* Exercise prompt:
Rewrite every line of the records below, changing "icon" to "symbol" wherever it appears and leaving everything else the same. Leave the pictures out.

* Given records:
>>>
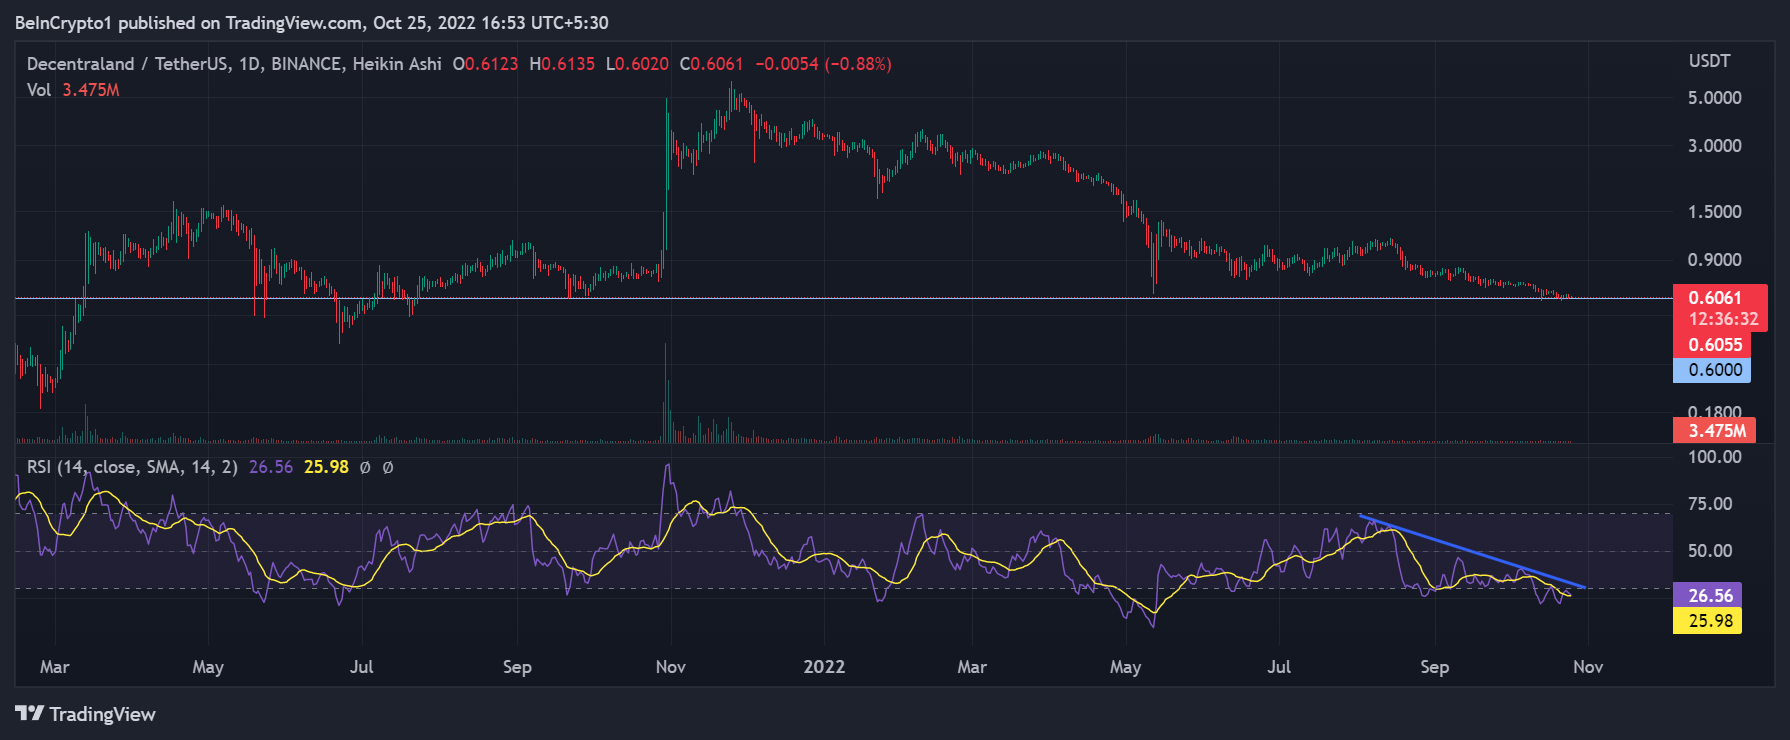
Task: Select the blue 0.6000 price level tag
Action: (1712, 370)
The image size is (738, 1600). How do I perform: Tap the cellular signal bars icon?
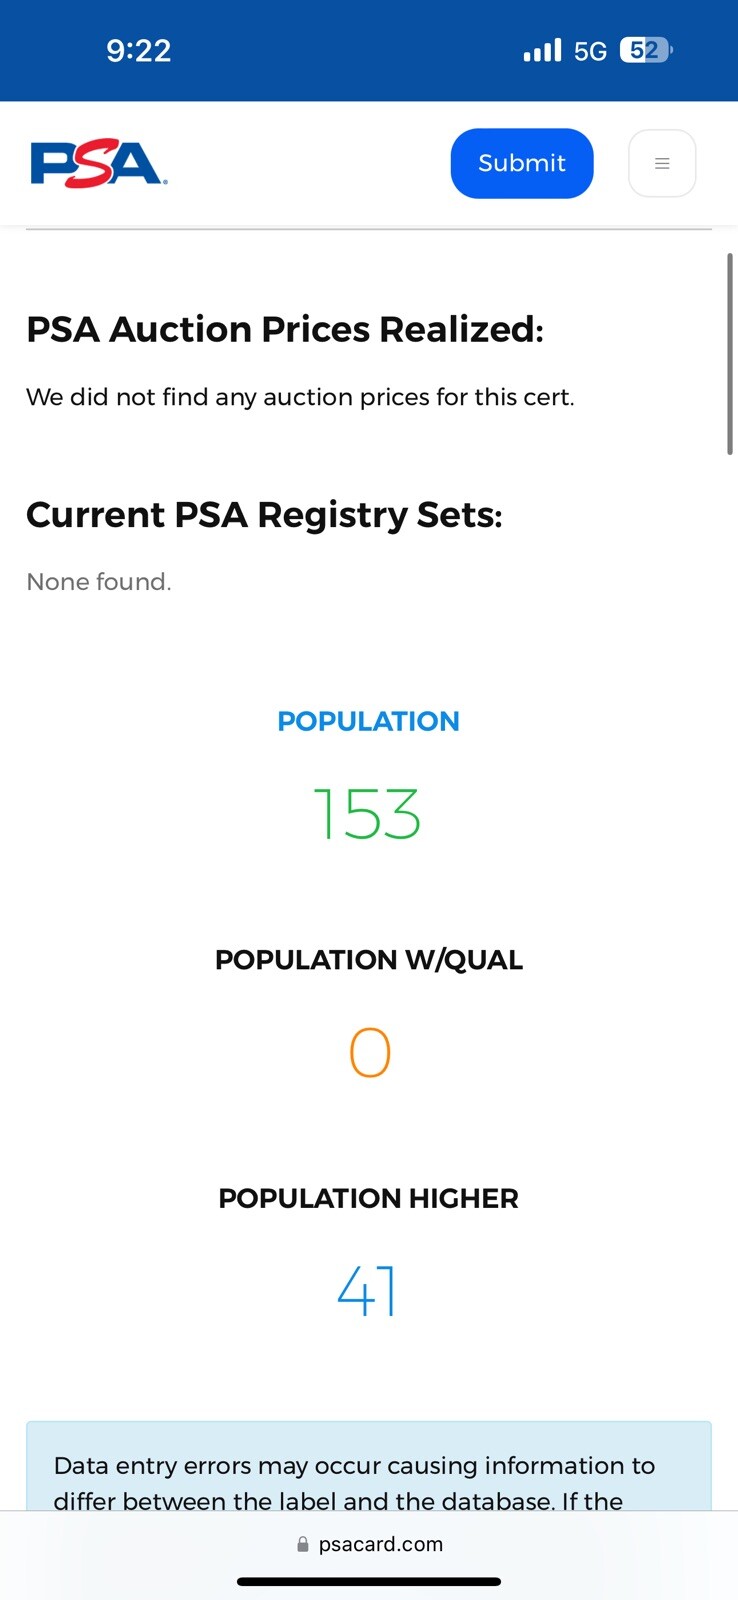click(543, 50)
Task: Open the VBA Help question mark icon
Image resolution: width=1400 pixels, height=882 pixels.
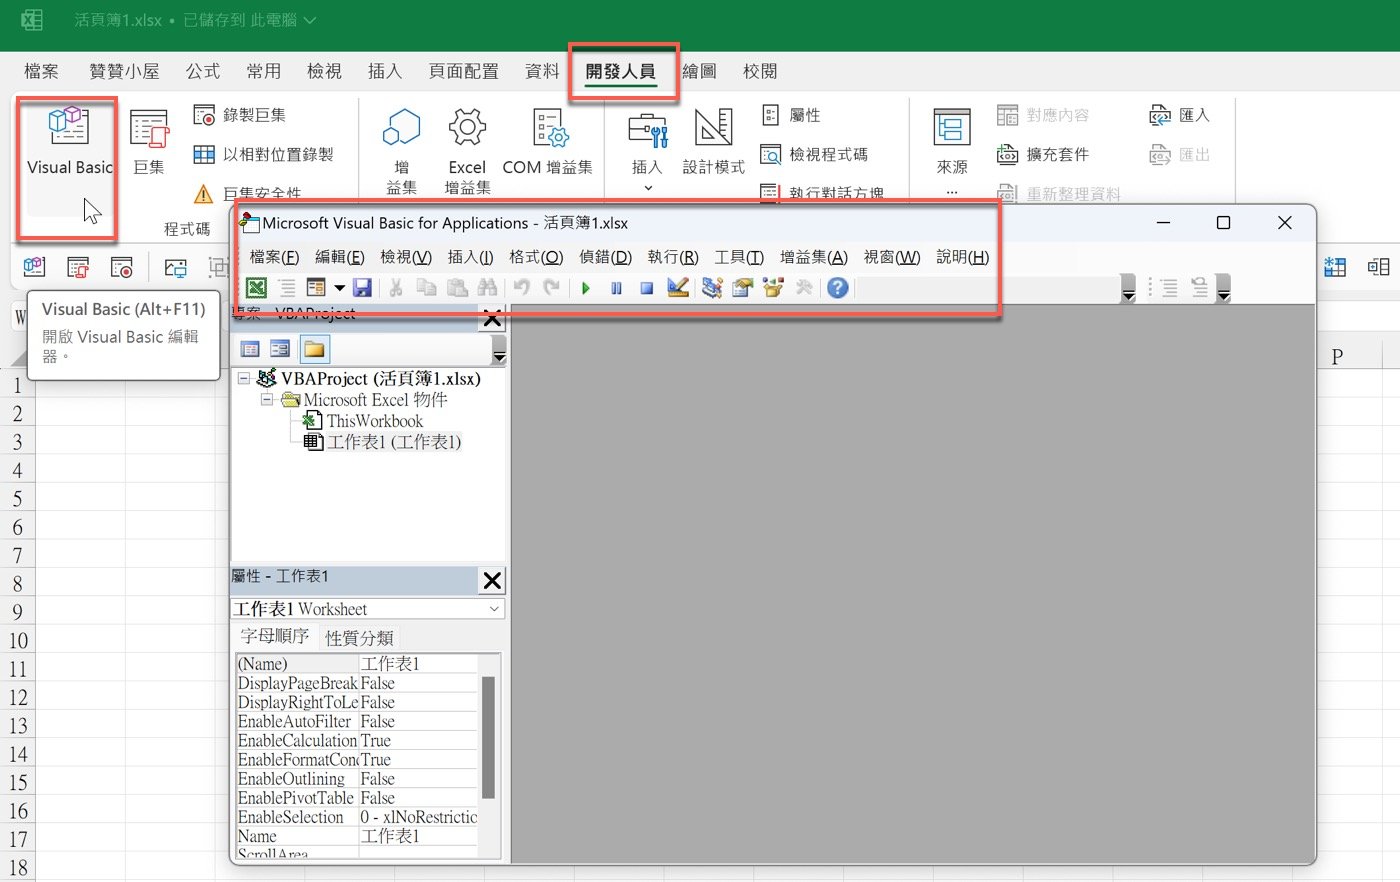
<<<
* The completed task:
Task: Select the blue 0.6000 price level tag
Action: (1712, 370)
The image size is (738, 1600). How do I perform: Tap the cellular signal bars symbol?
click(543, 50)
Task: Open the VBA Help question mark symbol
Image resolution: width=1400 pixels, height=882 pixels.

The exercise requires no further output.